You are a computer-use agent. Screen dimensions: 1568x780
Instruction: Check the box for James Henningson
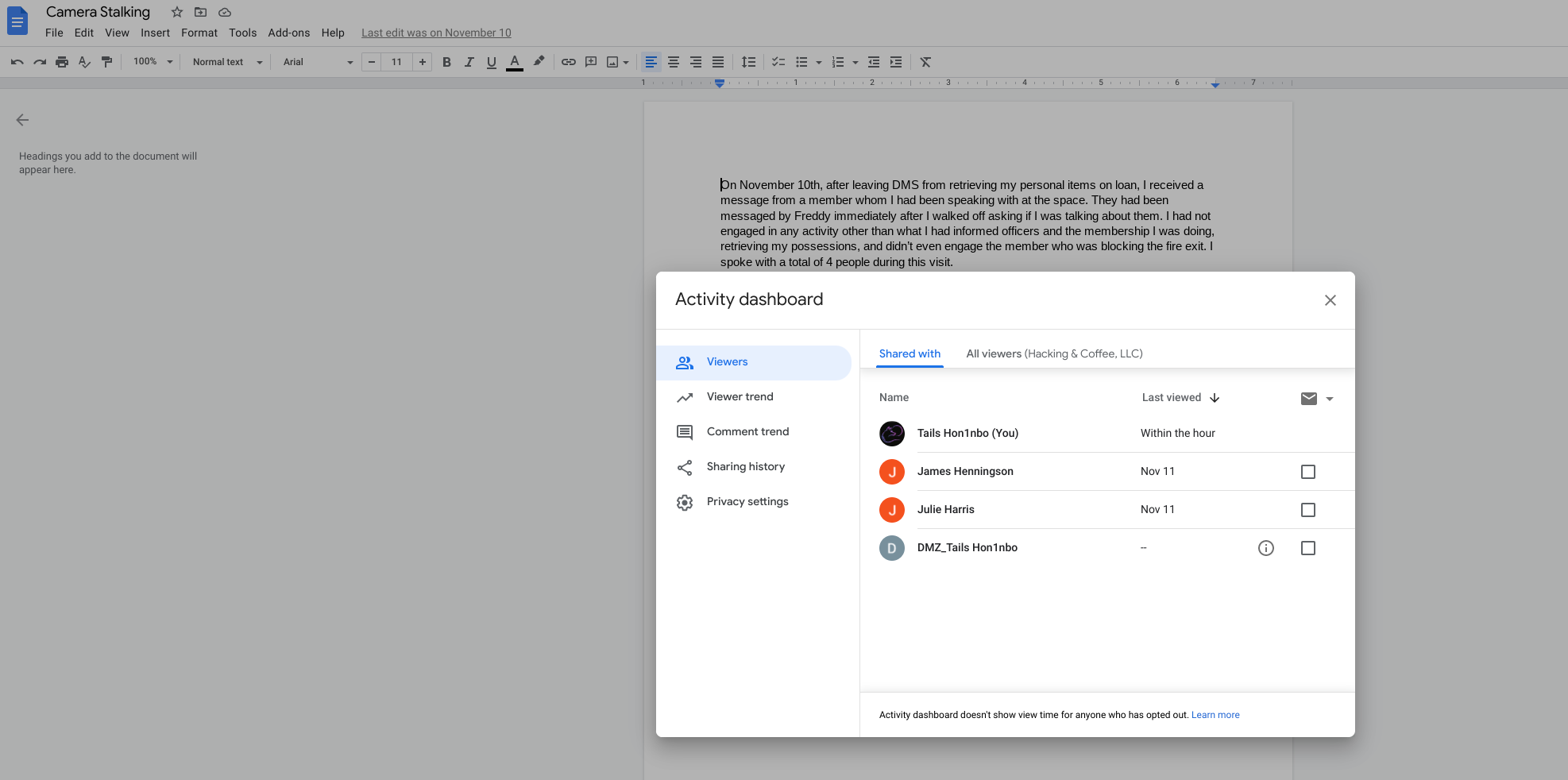tap(1308, 472)
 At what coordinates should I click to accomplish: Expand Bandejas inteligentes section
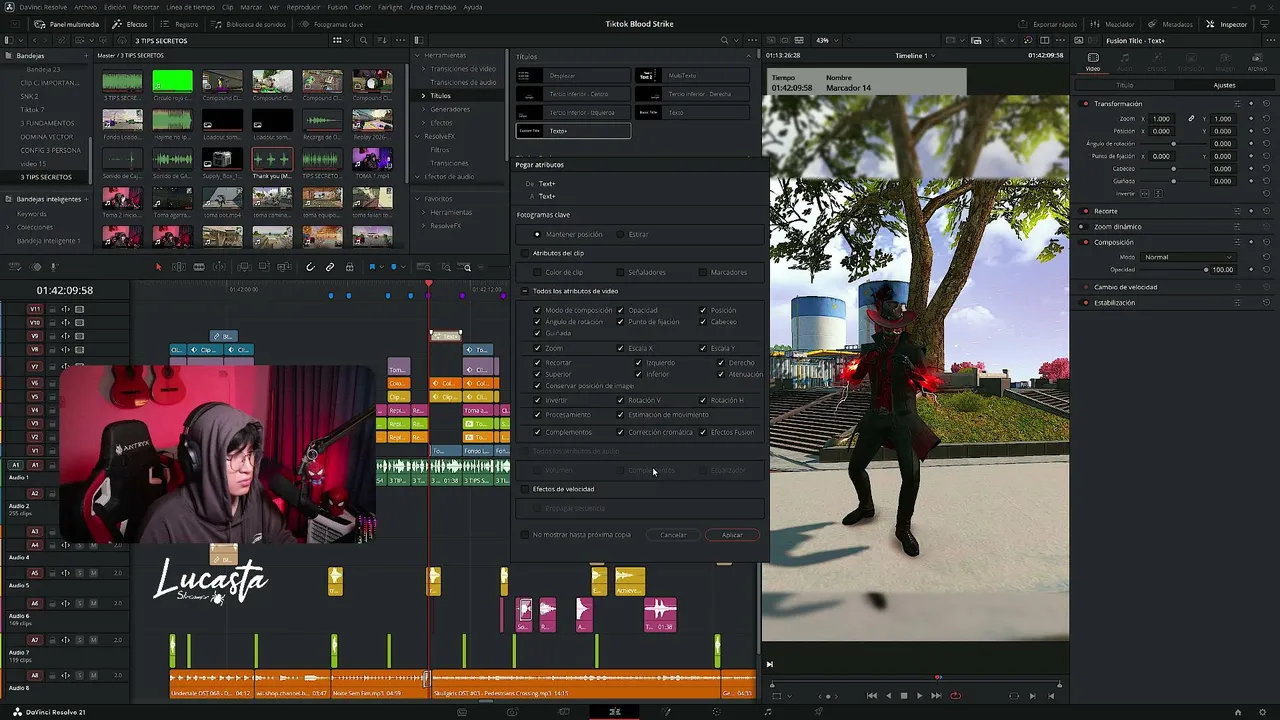click(8, 199)
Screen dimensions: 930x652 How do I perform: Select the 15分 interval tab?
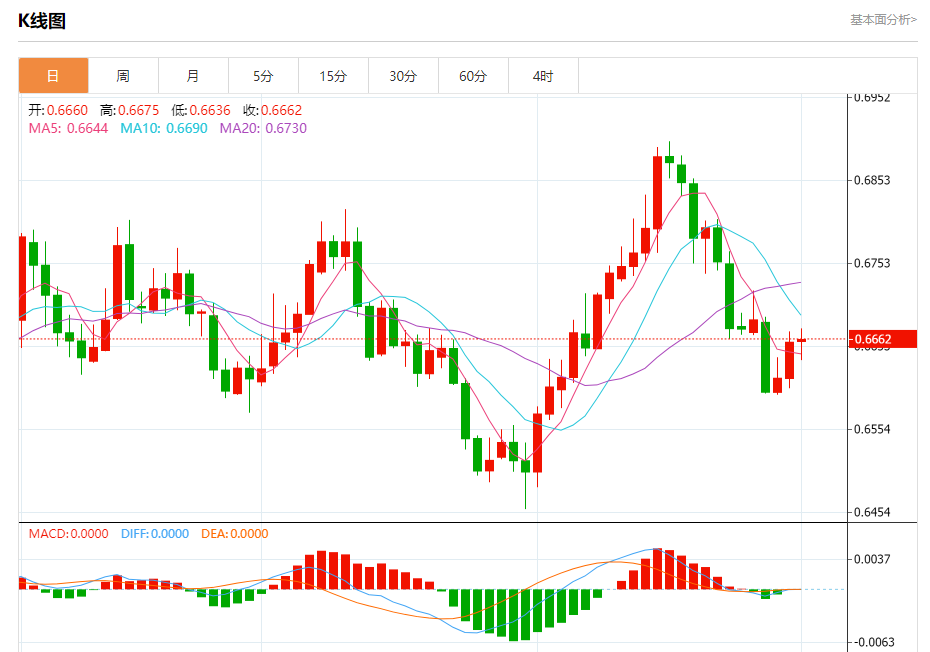(x=333, y=76)
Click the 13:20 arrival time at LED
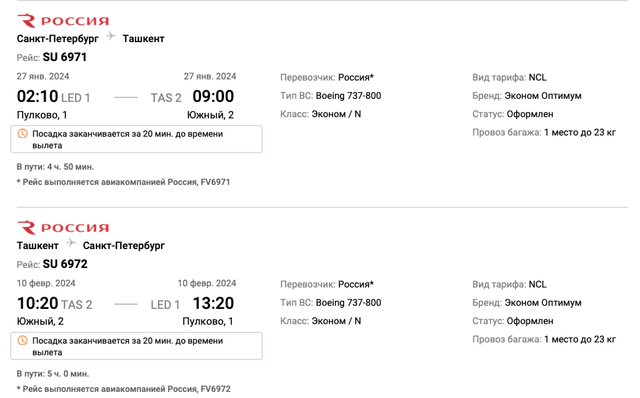 coord(213,304)
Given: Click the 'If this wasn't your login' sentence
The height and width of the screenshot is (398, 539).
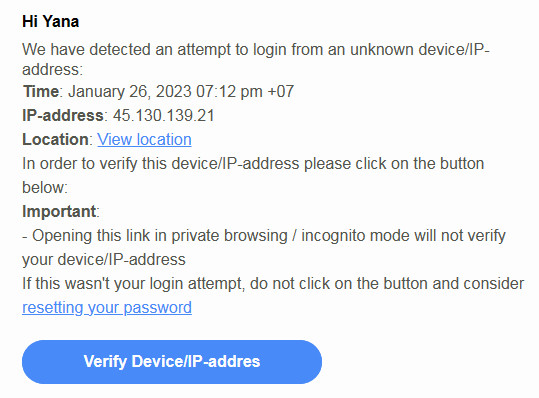Looking at the screenshot, I should tap(273, 284).
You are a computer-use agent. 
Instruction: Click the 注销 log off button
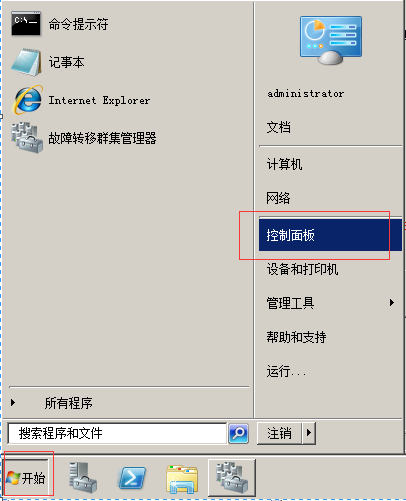pos(279,433)
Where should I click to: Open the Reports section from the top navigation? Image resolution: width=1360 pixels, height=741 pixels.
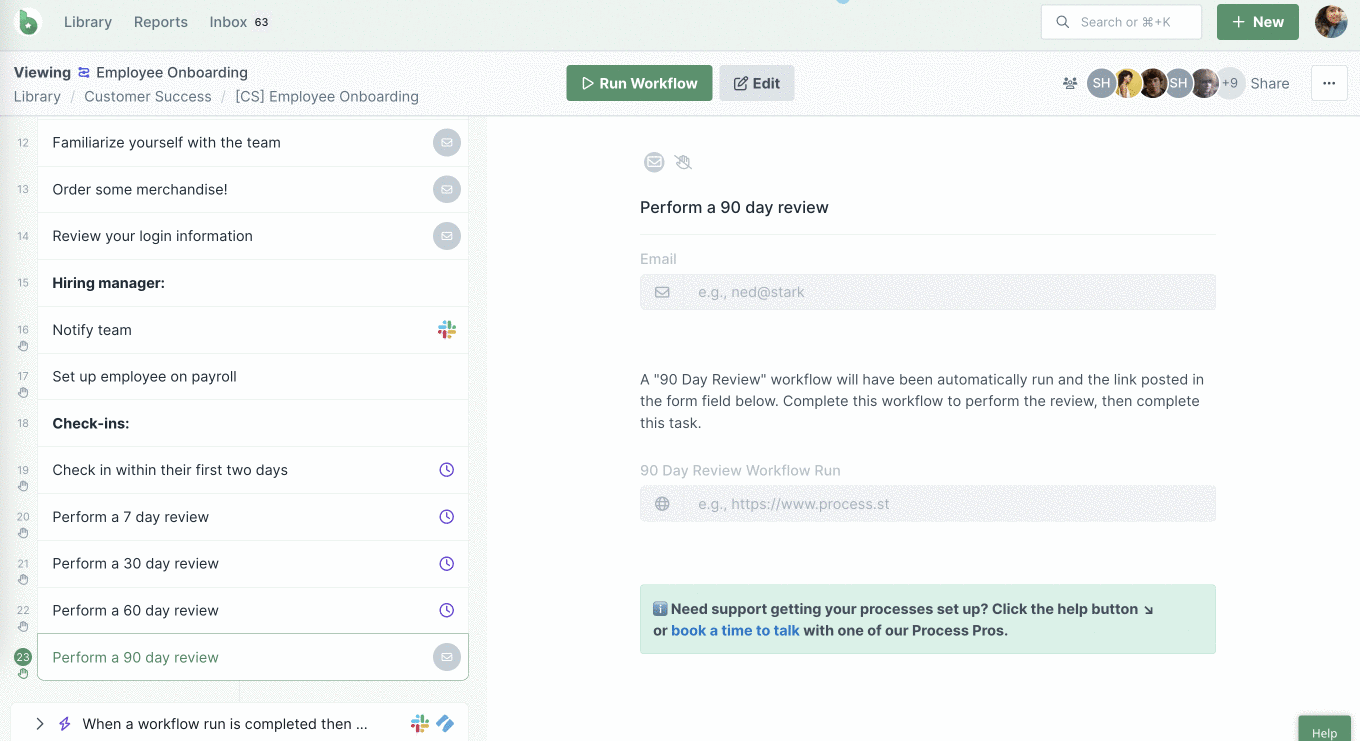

------------------------

> **What you have to do**:
Leaving every picture out, return the lines from the one containing "Screen dimensions: 930x652" through the last line of the records exactly.

> **Exercise output**:
Screen dimensions: 930x652 How do I perform: Select the 15分 interval tab?
(x=333, y=76)
Click the 13:20 arrival time at LED
 coord(213,304)
Given: Click the 'If this wasn't your login' sentence
The height and width of the screenshot is (398, 539).
Looking at the screenshot, I should tap(273, 284).
You are a computer-use agent. 
Instruction: Click the 注销 log off button
pos(279,433)
Where should I click to: Open the Reports section from the top navigation? Image resolution: width=1360 pixels, height=741 pixels.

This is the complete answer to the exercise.